Clément, que no en vano se hizo cineasta a través de la realización de documentales, lo muestra todo de manera naturalista, mostrándose muy austero en la puesta en escena de una película que, en contraposición al dramatismo de la trama, es muy luminosa en lo visual. En el campo, por la noche se duerme, así que casi todo sucede de día, y se recalca el brillo del sol, por ejemplo sobre el cabello rubio de Paulette, y la belleza de unos paisajes en los que la acción destructora del hombre parece no haber hecho mella.
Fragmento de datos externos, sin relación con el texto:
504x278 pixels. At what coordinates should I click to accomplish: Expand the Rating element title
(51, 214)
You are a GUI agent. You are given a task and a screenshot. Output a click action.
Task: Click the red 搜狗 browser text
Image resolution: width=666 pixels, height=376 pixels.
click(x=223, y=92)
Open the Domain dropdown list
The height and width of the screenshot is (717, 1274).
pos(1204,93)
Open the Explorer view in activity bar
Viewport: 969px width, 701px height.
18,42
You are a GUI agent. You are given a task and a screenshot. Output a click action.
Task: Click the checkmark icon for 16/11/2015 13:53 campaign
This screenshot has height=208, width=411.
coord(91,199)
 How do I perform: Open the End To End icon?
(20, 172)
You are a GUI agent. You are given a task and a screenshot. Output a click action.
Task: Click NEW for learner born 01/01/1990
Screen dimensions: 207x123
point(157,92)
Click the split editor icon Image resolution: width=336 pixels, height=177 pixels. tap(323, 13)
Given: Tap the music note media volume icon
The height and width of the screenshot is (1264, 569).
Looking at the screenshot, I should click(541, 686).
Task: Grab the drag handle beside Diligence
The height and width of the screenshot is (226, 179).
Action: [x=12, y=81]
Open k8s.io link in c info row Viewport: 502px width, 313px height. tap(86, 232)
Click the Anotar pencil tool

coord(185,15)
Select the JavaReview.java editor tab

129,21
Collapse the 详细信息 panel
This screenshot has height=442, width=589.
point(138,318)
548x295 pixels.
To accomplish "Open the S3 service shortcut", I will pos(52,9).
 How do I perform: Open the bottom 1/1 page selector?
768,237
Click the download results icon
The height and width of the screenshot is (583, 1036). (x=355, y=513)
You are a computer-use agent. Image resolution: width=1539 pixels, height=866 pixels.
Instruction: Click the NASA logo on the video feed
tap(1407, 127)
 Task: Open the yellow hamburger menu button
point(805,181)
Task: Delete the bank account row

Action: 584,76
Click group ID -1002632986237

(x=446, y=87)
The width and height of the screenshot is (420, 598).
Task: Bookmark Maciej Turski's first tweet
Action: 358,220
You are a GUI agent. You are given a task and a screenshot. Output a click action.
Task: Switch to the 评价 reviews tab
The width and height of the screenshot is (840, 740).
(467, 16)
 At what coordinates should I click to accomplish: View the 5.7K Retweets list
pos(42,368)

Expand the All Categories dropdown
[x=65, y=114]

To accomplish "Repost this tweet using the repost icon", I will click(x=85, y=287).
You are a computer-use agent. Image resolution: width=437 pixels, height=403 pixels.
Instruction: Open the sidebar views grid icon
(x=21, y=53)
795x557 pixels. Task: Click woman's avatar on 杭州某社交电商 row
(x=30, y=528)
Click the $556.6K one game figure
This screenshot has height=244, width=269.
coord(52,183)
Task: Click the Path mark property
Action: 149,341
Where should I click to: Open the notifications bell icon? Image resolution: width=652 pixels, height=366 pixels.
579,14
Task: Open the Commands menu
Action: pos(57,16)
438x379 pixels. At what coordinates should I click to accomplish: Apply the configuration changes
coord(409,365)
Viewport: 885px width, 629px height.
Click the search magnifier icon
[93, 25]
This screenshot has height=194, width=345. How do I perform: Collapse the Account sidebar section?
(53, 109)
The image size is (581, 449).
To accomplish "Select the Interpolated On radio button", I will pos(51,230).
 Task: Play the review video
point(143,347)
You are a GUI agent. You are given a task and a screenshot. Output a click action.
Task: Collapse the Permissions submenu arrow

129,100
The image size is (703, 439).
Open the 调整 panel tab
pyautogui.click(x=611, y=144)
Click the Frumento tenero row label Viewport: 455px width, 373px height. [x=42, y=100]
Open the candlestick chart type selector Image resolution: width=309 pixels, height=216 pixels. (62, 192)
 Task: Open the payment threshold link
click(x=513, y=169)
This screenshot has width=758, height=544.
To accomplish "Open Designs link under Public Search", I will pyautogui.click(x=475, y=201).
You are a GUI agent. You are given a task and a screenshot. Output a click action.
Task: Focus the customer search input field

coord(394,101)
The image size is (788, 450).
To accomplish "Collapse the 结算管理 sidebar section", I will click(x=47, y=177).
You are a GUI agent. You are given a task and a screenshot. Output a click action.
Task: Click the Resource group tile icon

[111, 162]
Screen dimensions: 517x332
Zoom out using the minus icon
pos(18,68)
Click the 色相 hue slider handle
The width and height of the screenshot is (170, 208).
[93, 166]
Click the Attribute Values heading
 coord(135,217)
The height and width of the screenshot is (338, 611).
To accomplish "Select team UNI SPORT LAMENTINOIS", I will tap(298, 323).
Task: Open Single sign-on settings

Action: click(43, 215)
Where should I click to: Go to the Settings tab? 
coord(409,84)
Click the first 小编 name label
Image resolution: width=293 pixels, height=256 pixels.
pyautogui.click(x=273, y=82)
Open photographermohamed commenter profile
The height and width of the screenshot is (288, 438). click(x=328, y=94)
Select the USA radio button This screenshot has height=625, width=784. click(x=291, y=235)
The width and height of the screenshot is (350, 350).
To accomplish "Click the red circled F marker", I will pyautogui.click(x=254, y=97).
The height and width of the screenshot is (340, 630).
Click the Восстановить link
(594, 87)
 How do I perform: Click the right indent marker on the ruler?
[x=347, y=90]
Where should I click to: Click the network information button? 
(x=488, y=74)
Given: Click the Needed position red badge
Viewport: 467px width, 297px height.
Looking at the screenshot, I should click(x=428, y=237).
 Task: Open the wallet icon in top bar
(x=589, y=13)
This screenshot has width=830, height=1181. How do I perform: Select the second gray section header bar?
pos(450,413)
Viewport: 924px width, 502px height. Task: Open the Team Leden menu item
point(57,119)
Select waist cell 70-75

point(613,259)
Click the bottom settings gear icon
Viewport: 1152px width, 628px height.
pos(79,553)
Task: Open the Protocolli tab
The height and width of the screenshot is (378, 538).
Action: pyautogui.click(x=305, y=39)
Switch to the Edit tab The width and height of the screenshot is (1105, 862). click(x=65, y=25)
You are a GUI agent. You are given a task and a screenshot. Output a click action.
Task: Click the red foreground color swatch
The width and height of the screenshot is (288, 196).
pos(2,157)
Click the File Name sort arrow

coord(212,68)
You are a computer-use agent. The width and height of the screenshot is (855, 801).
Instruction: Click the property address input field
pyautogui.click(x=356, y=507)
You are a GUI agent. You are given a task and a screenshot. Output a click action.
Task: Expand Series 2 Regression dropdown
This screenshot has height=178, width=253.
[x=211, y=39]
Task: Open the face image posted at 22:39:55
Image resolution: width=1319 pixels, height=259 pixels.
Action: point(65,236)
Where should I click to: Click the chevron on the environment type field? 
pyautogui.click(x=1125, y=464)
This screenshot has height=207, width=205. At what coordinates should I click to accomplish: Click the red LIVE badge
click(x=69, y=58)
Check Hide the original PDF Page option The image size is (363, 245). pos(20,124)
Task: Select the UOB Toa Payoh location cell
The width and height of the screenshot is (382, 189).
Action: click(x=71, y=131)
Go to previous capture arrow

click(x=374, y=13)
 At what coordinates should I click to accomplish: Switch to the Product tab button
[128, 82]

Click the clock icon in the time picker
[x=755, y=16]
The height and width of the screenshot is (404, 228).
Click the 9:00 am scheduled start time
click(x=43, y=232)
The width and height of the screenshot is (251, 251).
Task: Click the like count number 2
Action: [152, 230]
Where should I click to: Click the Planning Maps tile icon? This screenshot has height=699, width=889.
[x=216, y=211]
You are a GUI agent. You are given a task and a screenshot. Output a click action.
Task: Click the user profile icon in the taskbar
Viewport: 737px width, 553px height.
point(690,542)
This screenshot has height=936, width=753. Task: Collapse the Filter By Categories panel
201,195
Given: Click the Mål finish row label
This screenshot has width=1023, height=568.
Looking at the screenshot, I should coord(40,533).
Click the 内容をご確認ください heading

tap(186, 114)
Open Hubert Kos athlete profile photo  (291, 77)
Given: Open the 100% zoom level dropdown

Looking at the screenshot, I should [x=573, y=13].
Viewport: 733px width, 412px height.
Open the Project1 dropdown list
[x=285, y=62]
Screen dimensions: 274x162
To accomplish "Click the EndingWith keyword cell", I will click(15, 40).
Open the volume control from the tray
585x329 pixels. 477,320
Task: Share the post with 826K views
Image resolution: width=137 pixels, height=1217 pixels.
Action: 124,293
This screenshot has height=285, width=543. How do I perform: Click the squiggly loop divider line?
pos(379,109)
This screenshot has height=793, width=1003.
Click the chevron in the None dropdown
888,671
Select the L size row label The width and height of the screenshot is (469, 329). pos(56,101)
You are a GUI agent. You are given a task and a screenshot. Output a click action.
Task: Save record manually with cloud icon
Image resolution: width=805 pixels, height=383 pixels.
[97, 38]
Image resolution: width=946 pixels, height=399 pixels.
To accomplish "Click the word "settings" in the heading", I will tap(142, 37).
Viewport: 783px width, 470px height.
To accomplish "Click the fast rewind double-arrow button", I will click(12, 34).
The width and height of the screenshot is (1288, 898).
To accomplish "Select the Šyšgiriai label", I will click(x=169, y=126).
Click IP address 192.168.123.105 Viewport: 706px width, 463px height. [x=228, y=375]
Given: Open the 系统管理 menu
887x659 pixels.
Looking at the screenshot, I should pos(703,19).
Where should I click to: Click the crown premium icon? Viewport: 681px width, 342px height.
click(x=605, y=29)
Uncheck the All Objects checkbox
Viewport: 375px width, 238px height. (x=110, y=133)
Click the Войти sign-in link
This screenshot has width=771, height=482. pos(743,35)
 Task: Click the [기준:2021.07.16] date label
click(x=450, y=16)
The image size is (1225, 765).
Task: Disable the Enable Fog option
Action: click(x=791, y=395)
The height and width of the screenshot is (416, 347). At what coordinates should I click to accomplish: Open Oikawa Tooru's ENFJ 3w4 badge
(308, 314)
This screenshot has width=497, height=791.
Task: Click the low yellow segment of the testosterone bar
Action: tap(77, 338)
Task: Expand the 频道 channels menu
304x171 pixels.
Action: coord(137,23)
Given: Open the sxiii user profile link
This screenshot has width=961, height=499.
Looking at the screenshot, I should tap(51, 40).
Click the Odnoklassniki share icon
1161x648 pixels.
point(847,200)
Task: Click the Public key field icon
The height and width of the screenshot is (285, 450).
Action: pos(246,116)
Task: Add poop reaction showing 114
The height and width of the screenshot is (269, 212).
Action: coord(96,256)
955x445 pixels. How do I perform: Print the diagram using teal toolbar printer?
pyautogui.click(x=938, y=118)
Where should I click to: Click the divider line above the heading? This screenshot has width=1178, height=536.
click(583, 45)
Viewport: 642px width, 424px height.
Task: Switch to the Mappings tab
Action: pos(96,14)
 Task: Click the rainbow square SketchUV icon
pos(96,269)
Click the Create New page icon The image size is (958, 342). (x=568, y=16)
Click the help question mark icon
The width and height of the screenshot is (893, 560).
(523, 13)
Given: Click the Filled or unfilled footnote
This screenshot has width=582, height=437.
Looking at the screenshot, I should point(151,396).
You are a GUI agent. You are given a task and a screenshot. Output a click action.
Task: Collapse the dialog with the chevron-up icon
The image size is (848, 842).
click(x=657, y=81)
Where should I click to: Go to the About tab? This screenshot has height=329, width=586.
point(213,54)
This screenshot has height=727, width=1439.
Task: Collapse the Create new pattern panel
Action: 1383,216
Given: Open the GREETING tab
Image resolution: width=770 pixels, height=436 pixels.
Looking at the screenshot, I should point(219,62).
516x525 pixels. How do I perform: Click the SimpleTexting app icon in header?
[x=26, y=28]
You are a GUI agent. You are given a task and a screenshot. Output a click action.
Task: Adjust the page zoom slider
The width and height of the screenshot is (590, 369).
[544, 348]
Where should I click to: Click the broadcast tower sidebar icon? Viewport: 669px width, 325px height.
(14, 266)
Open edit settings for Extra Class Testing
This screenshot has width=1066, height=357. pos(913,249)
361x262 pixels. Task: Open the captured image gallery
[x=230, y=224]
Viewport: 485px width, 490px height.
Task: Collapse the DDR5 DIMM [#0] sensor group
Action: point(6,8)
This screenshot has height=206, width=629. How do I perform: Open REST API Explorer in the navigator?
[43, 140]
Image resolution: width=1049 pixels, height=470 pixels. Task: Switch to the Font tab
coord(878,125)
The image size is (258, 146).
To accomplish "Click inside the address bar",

En un film de marcado corte intimista, los planos generales se reservan para la tragedia: al principio, con la huida, los bombardeos y la muerte de todo lo que Paulette tenía en el mundo; con el cortejo fúnebre del hijo fallecido de los Dollé, y en el conmovedor final, en el que Paulette recorre un edificio atestado de gente gritando el nombre de quien lo es todo para ella. Fuera de esas tres secuencias, el relato es mucho más ligero, gracias a la manera de mostrar la cotidianidad rural y la comunión con la naturaleza, y a un ritmo narrativo para nada premioso. Conviene destacar la icónica música del film, que lo fue tanto que incluso llegó a trascenderlo en lo que se refiere a ese Romance, de autoría dudosa pero atribuido a Antonio Rubira, que suena maravilloso en las manos y la guitarra de Narciso Yepes.
Decía Hitchcock, que de cine sabía más que la inmensa mayoría, que lo mejor para un director era no trabajar ni con niños, ni con animales, ni con Charles Laughton. Aquí falta el genial actor inglés, pero opino que en pocas películas se ha extraído tan buen material de los otros dos elementos, empezando por la pareja de niños que protagoniza Juegos prohibidos. Georges Poujouly, que gracias a esta obra hizo carrera como actor infantil antes de refugiarse en la televisión en su edad adulta, hace una labor estupenda como el enérgico y leal Michel, luciendo una naturalidad muy poco común en los niños actores. Brigitte Fossey, que a diferencia de su compañero hizo sus mejores trabajos una vez convertida en mujer, brilla en la piel de la inocente, graciosa y testaruda Paulette, resultando muy conmovedora su expresión de desamparo en la escena final. De los adultos, sobresale un Lucien Hubert que también debe su carrera interpretativa a su convincente actuación en esta película, como campesino sólo en parte deudor del estereotipo de hombre rudo y de pocas luces. Que su personaje esté muy bien perfilado en el guión le es de gran ayuda, desde luego. Jacques Marin, otro a quien esta película le supuso un decisivo salto adelante, hace también un notable trabajo, lo mismo que Laurence Badie en el rol de la joven y enamorada, pero sin cursilerías innecesarias, Berthe. El reparto, que se nutre de actores desconocidos para dar mayor realismo a la narración, cumple en general con buena nota.
Juegos prohibidos es una de las joyas del cine europeo de la posguerra, por su realismo, por la sensibilidad con la que se retrata el mundo de la infancia, por su fabulosa música, y porque sigue siendo una película magistral de un director que aquí hizo un trabajo casi perfecto.